Наконец, она оказывает нам милость. Измученные, мы валимся в кровати и засыпаем. Кто-то всхлипывает во сне, кто-то кричит или стонет. Я же после такой прогулки долго не могу уснуть.
Утром, открыв глаза, почему-то вижу перед собой Валентину Серафимовну, хотя ребята говорят, что ее нет в спальне. Пытаюсь закричать, но ничего не получается. Мелькает мысль, что онемела, и от ужаса окончательно просыпаюсь. Несколько минут и в самом деле не могу говорить, судорожно глотаю ртом воздух. Потом с ревом ко мне возвращается речь. Я начинаю что-то бессвязно говорить, путая звуки [б]-[п], [д]-[т], [с]-[ш]. Дети успокаивают меня: «Не бойся, это же нервы, так тетя Маша говорила. Все пройдет, когда вырастешь». Наверное, тетя Маша хотела сказать: «Когда отсюда уедешь». Но мы знали, что ей нельзя так говорить. Мы многое понимали. Почему же некоторые взрослые такие плохие? Ведь они тоже когда-то были маленькими. Я знаю, что — хорошо, а что — плохо. Мне никто не объяснял этого. Наверное, в моей голове, когда-то это было «записано». А у Валентины Серафимовны — все наоборот, как у Снежной Королевы. Довести бы ее до слез, чтобы выплыл осколок кривого зеркала из ее глаза. Да разве заставишь такую плакать?

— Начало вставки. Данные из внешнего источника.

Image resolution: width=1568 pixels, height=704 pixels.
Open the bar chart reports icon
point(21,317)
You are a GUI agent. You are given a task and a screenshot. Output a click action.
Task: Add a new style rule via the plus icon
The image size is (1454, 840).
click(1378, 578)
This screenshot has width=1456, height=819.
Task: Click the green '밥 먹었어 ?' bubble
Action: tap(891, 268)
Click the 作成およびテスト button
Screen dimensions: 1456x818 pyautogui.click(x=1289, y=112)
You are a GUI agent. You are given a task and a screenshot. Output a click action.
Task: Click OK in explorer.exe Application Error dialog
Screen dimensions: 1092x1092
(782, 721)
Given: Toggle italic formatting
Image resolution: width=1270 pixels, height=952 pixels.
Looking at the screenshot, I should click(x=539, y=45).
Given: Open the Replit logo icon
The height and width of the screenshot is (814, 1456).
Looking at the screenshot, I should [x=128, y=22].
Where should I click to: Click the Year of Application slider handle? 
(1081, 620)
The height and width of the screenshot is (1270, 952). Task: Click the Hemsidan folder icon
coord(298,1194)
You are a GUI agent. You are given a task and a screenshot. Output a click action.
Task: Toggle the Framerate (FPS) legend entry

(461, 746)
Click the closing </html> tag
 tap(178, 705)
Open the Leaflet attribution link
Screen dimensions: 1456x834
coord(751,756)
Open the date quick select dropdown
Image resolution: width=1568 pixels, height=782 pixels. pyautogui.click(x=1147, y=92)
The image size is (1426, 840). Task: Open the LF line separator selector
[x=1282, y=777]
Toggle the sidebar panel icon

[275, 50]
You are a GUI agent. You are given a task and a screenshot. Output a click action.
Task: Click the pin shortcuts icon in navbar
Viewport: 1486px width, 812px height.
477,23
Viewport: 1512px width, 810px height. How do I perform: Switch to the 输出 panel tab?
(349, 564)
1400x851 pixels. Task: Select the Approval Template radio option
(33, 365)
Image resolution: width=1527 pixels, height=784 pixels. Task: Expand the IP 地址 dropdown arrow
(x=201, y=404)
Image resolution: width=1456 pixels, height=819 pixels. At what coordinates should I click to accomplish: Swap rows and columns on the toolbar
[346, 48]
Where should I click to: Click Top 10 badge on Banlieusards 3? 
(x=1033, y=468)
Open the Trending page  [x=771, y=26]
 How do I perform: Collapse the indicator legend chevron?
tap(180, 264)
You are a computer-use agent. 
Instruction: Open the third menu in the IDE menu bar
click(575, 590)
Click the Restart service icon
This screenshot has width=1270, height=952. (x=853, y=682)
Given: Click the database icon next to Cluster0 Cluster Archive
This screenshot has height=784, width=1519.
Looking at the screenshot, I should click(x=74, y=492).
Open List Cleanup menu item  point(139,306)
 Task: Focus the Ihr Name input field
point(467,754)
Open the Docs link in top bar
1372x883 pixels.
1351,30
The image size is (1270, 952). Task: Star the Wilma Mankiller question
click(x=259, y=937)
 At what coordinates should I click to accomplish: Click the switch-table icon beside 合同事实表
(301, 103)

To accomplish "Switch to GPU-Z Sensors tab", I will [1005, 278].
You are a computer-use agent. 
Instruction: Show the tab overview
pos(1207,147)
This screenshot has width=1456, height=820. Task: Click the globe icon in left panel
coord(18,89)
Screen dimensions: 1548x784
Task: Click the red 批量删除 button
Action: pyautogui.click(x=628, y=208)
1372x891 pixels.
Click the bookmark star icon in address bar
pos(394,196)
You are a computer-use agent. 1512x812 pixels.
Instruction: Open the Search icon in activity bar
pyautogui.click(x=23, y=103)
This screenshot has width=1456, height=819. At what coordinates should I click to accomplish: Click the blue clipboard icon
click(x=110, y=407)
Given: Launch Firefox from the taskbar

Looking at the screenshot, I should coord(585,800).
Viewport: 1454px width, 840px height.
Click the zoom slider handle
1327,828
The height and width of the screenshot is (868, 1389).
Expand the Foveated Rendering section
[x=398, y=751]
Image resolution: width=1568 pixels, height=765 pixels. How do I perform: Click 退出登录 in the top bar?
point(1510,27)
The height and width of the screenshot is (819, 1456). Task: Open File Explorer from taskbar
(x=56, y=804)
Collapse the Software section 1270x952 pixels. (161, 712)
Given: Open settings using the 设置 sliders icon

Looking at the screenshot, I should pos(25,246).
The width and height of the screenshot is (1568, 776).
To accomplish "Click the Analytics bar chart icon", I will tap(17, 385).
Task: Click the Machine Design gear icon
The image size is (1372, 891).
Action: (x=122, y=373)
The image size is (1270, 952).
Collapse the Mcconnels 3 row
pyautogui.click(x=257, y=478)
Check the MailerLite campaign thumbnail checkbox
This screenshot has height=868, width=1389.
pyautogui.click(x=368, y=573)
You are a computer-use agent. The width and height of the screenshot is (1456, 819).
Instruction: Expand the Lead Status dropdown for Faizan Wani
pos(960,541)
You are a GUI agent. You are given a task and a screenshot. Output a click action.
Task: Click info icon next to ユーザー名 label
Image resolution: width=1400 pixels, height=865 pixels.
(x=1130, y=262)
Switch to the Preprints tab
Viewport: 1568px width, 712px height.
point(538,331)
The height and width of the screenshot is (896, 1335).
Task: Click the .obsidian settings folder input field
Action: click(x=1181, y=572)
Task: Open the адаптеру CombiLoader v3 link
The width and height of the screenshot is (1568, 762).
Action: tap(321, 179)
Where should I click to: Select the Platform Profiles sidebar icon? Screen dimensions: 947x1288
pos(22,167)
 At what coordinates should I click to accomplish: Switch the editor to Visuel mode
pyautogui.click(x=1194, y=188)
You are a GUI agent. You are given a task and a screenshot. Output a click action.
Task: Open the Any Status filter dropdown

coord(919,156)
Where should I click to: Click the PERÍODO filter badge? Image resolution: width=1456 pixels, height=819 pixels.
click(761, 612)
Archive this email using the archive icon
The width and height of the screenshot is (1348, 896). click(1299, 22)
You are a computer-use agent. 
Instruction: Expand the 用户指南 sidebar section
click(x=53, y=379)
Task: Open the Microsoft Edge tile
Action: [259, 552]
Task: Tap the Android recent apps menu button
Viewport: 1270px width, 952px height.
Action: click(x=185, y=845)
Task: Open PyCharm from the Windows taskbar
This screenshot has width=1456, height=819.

После завтрака — разбор нашего поведения в лесу. А это значит — опять наказания. «Малярийный комар попал мне в туфлю. Ты виновата! Хочешь, чтобы я умерла от малярии?» — кричит на меня Валентина Серафимовна и сламывает несколько лозин. Я начинаю визжать, кричать, что даже не видела этого чертового комара. Тот, кто попытается защитить меня, будет наказан вдвое. Обломав несколько лозин на мне и Витьке, Валентина Серафимовна приступает к следующему: «Вовка вертелся под ногами, отчего мы чуть не заблудились. Придется йодом вымазать ему мужскую гордость у всех на виду». Некоторым она делает снисхождение, — предоставляет право выбирать: колоть ли руки булавками или «вкусить» лозину.
ПРЕДАТЕЛЬ
Странная дружба завелась у Светки с Валентиной Серафимовной. Началось это с того, что ее перестали наказывать. Потом в голосе Светы появилась какая-то вкрадчивость, а в глазах хитринка. Она теперь мало говорила. Больше слушала. Зато бить нас стали еще чаще, потому что до ВЭЭС теперь доходили все наши маленькие секреты. (С тех пор я возненавидела воркующий звук Светкиного предательского смеха.) Наказанием воспитательница стремилась выяснить, кто зачинщик той или иной шалости. Но мы всегда молчали. Нас не пугали даже булавки. Вместе баловались, вместе и отвечали. Однако, если наказание казалось нам незаслуженным или не соответствующим по степени строгости провинности, то мы орали, что есть мочи или зверьками смотрели исподлобья, шепча еле слышно: «Злюка-гадюка».